* **Task objective**: Each line below should be reproduced without any alteration.

* **Dataset content**:
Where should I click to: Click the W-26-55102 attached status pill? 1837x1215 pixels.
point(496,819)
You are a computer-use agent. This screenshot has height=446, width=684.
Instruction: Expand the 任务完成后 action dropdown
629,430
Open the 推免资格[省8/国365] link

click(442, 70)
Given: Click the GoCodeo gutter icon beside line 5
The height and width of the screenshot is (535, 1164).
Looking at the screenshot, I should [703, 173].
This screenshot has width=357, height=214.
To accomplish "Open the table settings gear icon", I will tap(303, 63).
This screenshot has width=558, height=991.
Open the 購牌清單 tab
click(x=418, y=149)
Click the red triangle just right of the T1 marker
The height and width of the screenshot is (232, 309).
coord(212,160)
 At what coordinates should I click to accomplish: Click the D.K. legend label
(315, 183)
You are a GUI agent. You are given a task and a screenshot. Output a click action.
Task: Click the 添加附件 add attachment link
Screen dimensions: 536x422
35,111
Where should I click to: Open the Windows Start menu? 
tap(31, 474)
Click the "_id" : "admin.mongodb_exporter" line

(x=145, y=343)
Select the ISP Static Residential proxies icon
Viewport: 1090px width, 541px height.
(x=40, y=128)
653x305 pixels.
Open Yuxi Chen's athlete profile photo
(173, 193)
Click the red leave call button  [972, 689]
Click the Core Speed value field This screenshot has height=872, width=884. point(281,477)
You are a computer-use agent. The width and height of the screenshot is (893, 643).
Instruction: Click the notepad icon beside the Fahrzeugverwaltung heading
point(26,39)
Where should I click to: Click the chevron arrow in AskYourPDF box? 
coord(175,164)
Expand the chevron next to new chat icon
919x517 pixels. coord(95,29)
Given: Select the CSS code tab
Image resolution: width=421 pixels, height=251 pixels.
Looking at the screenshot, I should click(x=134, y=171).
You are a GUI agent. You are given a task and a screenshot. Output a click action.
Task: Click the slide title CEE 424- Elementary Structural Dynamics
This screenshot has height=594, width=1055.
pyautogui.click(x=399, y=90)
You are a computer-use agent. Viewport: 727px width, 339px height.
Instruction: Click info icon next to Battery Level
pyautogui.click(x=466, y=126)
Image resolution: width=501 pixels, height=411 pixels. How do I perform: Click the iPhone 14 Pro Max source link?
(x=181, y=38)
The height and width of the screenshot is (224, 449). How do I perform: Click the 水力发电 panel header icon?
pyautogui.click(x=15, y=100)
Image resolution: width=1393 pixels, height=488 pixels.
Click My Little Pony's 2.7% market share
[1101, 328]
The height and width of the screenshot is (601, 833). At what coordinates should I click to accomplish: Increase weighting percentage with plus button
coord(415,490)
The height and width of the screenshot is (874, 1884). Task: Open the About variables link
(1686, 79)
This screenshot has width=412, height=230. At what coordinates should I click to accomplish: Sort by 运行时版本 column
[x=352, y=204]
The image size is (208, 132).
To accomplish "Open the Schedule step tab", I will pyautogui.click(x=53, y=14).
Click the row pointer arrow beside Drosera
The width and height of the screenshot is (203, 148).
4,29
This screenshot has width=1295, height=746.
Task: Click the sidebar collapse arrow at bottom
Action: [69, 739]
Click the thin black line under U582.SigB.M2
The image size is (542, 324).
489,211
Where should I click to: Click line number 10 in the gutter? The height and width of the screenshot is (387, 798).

* **Result**:
Where should I click to: Click the W-26-55102 attached status pill? 1837x1215 pixels.
point(496,819)
You are a computer-use agent. This screenshot has height=446, width=684.
Instruction: Expand the 任务完成后 action dropdown
629,430
Open the 推免资格[省8/国365] link

click(442, 70)
Given: Click the GoCodeo gutter icon beside line 5
The height and width of the screenshot is (535, 1164).
Looking at the screenshot, I should [703, 173].
This screenshot has width=357, height=214.
To accomplish "Open the table settings gear icon", I will tap(303, 63).
This screenshot has width=558, height=991.
Open the 購牌清單 tab
click(x=418, y=149)
Click the red triangle just right of the T1 marker
The height and width of the screenshot is (232, 309).
coord(212,160)
 At what coordinates should I click to accomplish: Click the D.K. legend label
(315, 183)
You are a GUI agent. You are given a task and a screenshot. Output a click action.
Task: Click the 添加附件 add attachment link
Screen dimensions: 536x422
35,111
Where should I click to: Open the Windows Start menu? 
tap(31, 474)
Click the "_id" : "admin.mongodb_exporter" line

(x=145, y=343)
Select the ISP Static Residential proxies icon
Viewport: 1090px width, 541px height.
(x=40, y=128)
653x305 pixels.
Open Yuxi Chen's athlete profile photo
(173, 193)
Click the red leave call button  [972, 689]
Click the Core Speed value field This screenshot has height=872, width=884. point(281,477)
You are a computer-use agent. The width and height of the screenshot is (893, 643).
Instruction: Click the notepad icon beside the Fahrzeugverwaltung heading
point(26,39)
Where should I click to: Click the chevron arrow in AskYourPDF box? 
coord(175,164)
Expand the chevron next to new chat icon
919x517 pixels. coord(95,29)
Given: Select the CSS code tab
Image resolution: width=421 pixels, height=251 pixels.
Looking at the screenshot, I should click(x=134, y=171).
You are a GUI agent. You are given a task and a screenshot. Output a click action.
Task: Click the slide title CEE 424- Elementary Structural Dynamics
This screenshot has height=594, width=1055.
pyautogui.click(x=399, y=90)
You are a computer-use agent. Viewport: 727px width, 339px height.
Instruction: Click info icon next to Battery Level
pyautogui.click(x=466, y=126)
Image resolution: width=501 pixels, height=411 pixels. How do I perform: Click the iPhone 14 Pro Max source link?
(x=181, y=38)
The height and width of the screenshot is (224, 449). How do I perform: Click the 水力发电 panel header icon?
pyautogui.click(x=15, y=100)
Image resolution: width=1393 pixels, height=488 pixels.
Click My Little Pony's 2.7% market share
[1101, 328]
The height and width of the screenshot is (601, 833). At what coordinates should I click to accomplish: Increase weighting percentage with plus button
coord(415,490)
The height and width of the screenshot is (874, 1884). Task: Open the About variables link
(1686, 79)
This screenshot has width=412, height=230. At what coordinates should I click to accomplish: Sort by 运行时版本 column
[x=352, y=204]
The image size is (208, 132).
To accomplish "Open the Schedule step tab", I will pyautogui.click(x=53, y=14).
Click the row pointer arrow beside Drosera
The width and height of the screenshot is (203, 148).
4,29
This screenshot has width=1295, height=746.
Task: Click the sidebar collapse arrow at bottom
Action: [69, 739]
Click the thin black line under U582.SigB.M2
The image size is (542, 324).
489,211
Where should I click to: Click line number 10 in the gutter? The height and width of the screenshot is (387, 798).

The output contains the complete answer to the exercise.